__Stored dataset records__.
[start]

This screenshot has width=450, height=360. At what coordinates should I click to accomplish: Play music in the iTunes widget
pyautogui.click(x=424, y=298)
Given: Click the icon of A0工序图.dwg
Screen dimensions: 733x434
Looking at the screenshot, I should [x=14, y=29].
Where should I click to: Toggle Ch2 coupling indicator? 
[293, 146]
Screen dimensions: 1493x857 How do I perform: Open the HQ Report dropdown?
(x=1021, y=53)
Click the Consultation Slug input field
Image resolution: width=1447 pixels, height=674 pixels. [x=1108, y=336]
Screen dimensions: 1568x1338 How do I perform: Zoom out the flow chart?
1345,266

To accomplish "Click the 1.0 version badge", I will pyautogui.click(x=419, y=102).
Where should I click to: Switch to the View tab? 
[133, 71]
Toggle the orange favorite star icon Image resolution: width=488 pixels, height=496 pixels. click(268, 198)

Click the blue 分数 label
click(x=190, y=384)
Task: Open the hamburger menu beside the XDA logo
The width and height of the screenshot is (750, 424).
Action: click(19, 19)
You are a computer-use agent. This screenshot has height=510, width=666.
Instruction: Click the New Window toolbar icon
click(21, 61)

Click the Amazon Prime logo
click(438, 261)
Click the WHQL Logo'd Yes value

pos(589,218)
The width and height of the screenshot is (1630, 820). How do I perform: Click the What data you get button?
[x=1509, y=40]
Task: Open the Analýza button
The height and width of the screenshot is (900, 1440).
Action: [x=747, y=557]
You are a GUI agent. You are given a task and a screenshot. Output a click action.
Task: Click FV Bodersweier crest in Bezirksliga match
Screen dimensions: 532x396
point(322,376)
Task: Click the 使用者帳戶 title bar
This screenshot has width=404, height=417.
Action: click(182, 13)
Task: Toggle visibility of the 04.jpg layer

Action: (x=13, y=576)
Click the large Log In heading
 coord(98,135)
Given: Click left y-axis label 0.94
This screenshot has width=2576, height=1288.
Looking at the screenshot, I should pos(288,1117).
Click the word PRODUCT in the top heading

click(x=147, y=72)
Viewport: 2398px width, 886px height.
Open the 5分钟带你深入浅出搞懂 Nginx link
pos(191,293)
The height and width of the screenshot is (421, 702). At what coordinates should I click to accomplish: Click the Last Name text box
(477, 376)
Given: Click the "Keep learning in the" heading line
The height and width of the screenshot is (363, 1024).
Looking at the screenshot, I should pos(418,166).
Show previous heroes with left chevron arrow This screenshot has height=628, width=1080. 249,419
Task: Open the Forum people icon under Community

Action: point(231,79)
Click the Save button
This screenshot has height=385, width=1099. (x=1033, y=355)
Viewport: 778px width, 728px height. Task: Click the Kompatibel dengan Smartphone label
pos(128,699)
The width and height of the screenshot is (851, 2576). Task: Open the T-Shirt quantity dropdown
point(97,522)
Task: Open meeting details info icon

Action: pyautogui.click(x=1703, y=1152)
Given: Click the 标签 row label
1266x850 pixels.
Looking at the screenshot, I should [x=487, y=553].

[end]

__EXERCISE OBJECTIVE__.
Arrange the stretch of the listing from its start through the line containing "(x=1021, y=53)" as a two-column CSV with the headers input and output. Put each text and the answer that follows it in one row as two quoted fields, with line breaks turned into spaces.

__TASK SOLUTION__.
input,output
"This screenshot has width=450, height=360. At what coordinates should I click to accomplish: Play music in the iTunes widget","pyautogui.click(x=424, y=298)"
"Given: Click the icon of A0工序图.dwg Screen dimensions: 733x434","Looking at the screenshot, I should [x=14, y=29]."
"Where should I click to: Toggle Ch2 coupling indicator?","[293, 146]"
"Screen dimensions: 1493x857 How do I perform: Open the HQ Report dropdown?","(x=1021, y=53)"